> [TAREA DADA] ¿Puedes convertir todas las filas siguientes en una tabla Markdown con las columnas Núm y Contenido, donde cada línea lleve su número y se omitan las líneas en blanco?

======

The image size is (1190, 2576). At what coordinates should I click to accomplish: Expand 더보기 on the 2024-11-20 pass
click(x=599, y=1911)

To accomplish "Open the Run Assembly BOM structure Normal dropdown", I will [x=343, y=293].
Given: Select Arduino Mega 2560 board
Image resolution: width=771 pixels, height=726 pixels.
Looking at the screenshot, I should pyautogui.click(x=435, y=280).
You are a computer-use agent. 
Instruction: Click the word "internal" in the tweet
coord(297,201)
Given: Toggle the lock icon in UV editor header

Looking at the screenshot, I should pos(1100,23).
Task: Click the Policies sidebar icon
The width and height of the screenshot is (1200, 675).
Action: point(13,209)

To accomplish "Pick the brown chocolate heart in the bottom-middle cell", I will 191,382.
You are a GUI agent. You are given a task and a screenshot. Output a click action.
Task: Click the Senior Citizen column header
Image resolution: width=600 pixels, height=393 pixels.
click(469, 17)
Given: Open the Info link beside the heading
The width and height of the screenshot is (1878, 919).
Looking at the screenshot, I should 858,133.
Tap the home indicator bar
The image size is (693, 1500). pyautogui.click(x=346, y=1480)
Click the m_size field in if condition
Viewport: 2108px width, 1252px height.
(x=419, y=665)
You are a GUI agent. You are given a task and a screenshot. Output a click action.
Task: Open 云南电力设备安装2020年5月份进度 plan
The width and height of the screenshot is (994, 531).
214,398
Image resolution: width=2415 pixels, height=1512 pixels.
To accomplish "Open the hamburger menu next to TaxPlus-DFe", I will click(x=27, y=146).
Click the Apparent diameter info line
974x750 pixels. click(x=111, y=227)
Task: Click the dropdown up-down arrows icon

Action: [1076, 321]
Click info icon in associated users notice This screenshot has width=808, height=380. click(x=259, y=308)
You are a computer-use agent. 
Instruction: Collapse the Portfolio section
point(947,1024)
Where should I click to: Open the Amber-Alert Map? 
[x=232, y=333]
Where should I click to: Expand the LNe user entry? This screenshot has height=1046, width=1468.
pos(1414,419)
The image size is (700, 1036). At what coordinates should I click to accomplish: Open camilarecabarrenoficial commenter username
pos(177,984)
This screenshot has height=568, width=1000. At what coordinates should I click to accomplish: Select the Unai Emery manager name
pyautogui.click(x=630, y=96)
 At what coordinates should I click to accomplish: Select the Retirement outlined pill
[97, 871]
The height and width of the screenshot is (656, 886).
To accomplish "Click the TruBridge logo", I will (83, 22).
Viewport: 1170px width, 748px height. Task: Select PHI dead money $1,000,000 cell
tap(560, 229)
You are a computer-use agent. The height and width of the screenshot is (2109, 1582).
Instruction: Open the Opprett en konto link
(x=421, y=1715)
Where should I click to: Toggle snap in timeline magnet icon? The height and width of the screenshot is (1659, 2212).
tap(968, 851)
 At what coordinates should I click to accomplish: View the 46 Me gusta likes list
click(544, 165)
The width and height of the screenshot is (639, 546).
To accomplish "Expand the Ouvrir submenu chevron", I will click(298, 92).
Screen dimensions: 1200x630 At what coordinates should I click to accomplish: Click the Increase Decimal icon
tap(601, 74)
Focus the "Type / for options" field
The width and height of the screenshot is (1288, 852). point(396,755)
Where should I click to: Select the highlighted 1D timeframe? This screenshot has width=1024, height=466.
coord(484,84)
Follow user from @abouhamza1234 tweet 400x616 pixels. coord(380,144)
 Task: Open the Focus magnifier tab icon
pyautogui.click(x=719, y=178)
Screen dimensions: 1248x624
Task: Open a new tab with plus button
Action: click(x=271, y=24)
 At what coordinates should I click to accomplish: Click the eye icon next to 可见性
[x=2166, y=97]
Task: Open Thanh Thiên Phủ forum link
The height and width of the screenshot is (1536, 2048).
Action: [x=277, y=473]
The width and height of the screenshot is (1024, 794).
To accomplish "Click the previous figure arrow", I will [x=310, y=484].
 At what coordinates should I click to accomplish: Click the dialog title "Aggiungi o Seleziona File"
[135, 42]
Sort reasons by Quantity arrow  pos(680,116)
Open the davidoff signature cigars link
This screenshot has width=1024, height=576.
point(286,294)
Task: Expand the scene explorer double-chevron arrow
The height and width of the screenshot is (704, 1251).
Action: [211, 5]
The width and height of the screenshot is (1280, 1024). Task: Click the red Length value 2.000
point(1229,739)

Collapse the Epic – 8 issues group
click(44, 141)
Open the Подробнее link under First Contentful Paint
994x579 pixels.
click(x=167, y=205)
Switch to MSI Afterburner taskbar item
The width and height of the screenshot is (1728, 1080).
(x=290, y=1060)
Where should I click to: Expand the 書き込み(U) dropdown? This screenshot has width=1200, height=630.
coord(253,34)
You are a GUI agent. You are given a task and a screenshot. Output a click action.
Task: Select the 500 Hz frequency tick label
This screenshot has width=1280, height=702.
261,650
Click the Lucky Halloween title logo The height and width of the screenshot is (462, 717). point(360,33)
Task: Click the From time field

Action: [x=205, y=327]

======

> [SOLUCIÓN]
| Núm | Contenido |
|---|---|
| 1 | The image size is (1190, 2576). At what coordinates should I click to accomplish: Expand 더보기 on the 2024-11-20 pass |
| 2 | click(x=599, y=1911) |
| 3 | To accomplish "Open the Run Assembly BOM structure Normal dropdown", I will [x=343, y=293]. |
| 4 | Given: Select Arduino Mega 2560 board |
| 5 | Image resolution: width=771 pixels, height=726 pixels. |
| 6 | Looking at the screenshot, I should pyautogui.click(x=435, y=280). |
| 7 | You are a computer-use agent.  |
| 8 | Instruction: Click the word "internal" in the tweet |
| 9 | coord(297,201) |
| 10 | Given: Toggle the lock icon in UV editor header |
| 11 | Looking at the screenshot, I should pos(1100,23). |
| 12 | Task: Click the Policies sidebar icon |
| 13 | The width and height of the screenshot is (1200, 675). |
| 14 | Action: point(13,209) |
| 15 | To accomplish "Pick the brown chocolate heart in the bottom-middle cell", I will 191,382. |
| 16 | You are a GUI agent. You are given a task and a screenshot. Output a click action. |
| 17 | Task: Click the Senior Citizen column header |
| 18 | Image resolution: width=600 pixels, height=393 pixels. |
| 19 | click(469, 17) |
| 20 | Given: Open the Info link beside the heading |
| 21 | The width and height of the screenshot is (1878, 919). |
| 22 | Looking at the screenshot, I should 858,133. |
| 23 | Tap the home indicator bar |
| 24 | The image size is (693, 1500). pyautogui.click(x=346, y=1480) |
| 25 | Click the m_size field in if condition |
| 26 | Viewport: 2108px width, 1252px height. |
| 27 | (x=419, y=665) |
| 28 | You are a GUI agent. You are given a task and a screenshot. Output a click action. |
| 29 | Task: Open 云南电力设备安装2020年5月份进度 plan |
| 30 | The width and height of the screenshot is (994, 531). |
| 31 | 214,398 |
| 32 | Image resolution: width=2415 pixels, height=1512 pixels. |
| 33 | To accomplish "Open the hamburger menu next to TaxPlus-DFe", I will click(x=27, y=146). |
| 34 | Click the Apparent diameter info line |
| 35 | 974x750 pixels. click(x=111, y=227) |
| 36 | Task: Click the dropdown up-down arrows icon |
| 37 | Action: [1076, 321] |
| 38 | Click info icon in associated users notice This screenshot has width=808, height=380. click(x=259, y=308) |
| 39 | You are a computer-use agent.  |
| 40 | Instruction: Collapse the Portfolio section |
| 41 | point(947,1024) |
| 42 | Where should I click to: Open the Amber-Alert Map?  |
| 43 | [x=232, y=333] |
| 44 | Where should I click to: Expand the LNe user entry? This screenshot has height=1046, width=1468. |
| 45 | pos(1414,419) |
| 46 | The image size is (700, 1036). At what coordinates should I click to accomplish: Open camilarecabarrenoficial commenter username |
| 47 | pos(177,984) |
| 48 | This screenshot has height=568, width=1000. At what coordinates should I click to accomplish: Select the Unai Emery manager name |
| 49 | pyautogui.click(x=630, y=96) |
| 50 |  At what coordinates should I click to accomplish: Select the Retirement outlined pill |
| 51 | [97, 871] |
| 52 | The height and width of the screenshot is (656, 886). |
| 53 | To accomplish "Click the TruBridge logo", I will (83, 22). |
| 54 | Viewport: 1170px width, 748px height. Task: Select PHI dead money $1,000,000 cell |
| 55 | tap(560, 229) |
| 56 | You are a computer-use agent. The height and width of the screenshot is (2109, 1582). |
| 57 | Instruction: Open the Opprett en konto link |
| 58 | (x=421, y=1715) |
| 59 | Where should I click to: Toggle snap in timeline magnet icon? The height and width of the screenshot is (1659, 2212). |
| 60 | tap(968, 851) |
| 61 |  At what coordinates should I click to accomplish: View the 46 Me gusta likes list |
| 62 | click(544, 165) |
| 63 | The width and height of the screenshot is (639, 546). |
| 64 | To accomplish "Expand the Ouvrir submenu chevron", I will click(298, 92). |
| 65 | Screen dimensions: 1200x630 At what coordinates should I click to accomplish: Click the Increase Decimal icon |
| 66 | tap(601, 74) |
| 67 | Focus the "Type / for options" field |
| 68 | The width and height of the screenshot is (1288, 852). point(396,755) |
| 69 | Where should I click to: Select the highlighted 1D timeframe? This screenshot has width=1024, height=466. |
| 70 | coord(484,84) |
| 71 | Follow user from @abouhamza1234 tweet 400x616 pixels. coord(380,144) |
| 72 |  Task: Open the Focus magnifier tab icon |
| 73 | pyautogui.click(x=719, y=178) |
| 74 | Screen dimensions: 1248x624 |
| 75 | Task: Open a new tab with plus button |
| 76 | Action: click(x=271, y=24) |
| 77 |  At what coordinates should I click to accomplish: Click the eye icon next to 可见性 |
| 78 | [x=2166, y=97] |
| 79 | Task: Open Thanh Thiên Phủ forum link |
| 80 | The height and width of the screenshot is (1536, 2048). |
| 81 | Action: [x=277, y=473] |
| 82 | The width and height of the screenshot is (1024, 794). |
| 83 | To accomplish "Click the previous figure arrow", I will [x=310, y=484]. |
| 84 |  At what coordinates should I click to accomplish: Click the dialog title "Aggiungi o Seleziona File" |
| 85 | [135, 42] |
| 86 | Sort reasons by Quantity arrow  pos(680,116) |
| 87 | Open the davidoff signature cigars link |
| 88 | This screenshot has width=1024, height=576. |
| 89 | point(286,294) |
| 90 | Task: Expand the scene explorer double-chevron arrow |
| 91 | The height and width of the screenshot is (704, 1251). |
| 92 | Action: [211, 5] |
| 93 | The width and height of the screenshot is (1280, 1024). Task: Click the red Length value 2.000 |
| 94 | point(1229,739) |
| 95 | Collapse the Epic – 8 issues group |
| 96 | click(44, 141) |
| 97 | Open the Подробнее link under First Contentful Paint |
| 98 | 994x579 pixels. |
| 99 | click(x=167, y=205) |
| 100 | Switch to MSI Afterburner taskbar item |
| 101 | The width and height of the screenshot is (1728, 1080). |
| 102 | (x=290, y=1060) |
| 103 | Where should I click to: Expand the 書き込み(U) dropdown? This screenshot has width=1200, height=630. |
| 104 | coord(253,34) |
| 105 | You are a GUI agent. You are given a task and a screenshot. Output a click action. |
| 106 | Task: Select the 500 Hz frequency tick label |
| 107 | This screenshot has width=1280, height=702. |
| 108 | 261,650 |
| 109 | Click the Lucky Halloween title logo The height and width of the screenshot is (462, 717). point(360,33) |
| 110 | Task: Click the From time field |
| 111 | Action: [x=205, y=327] |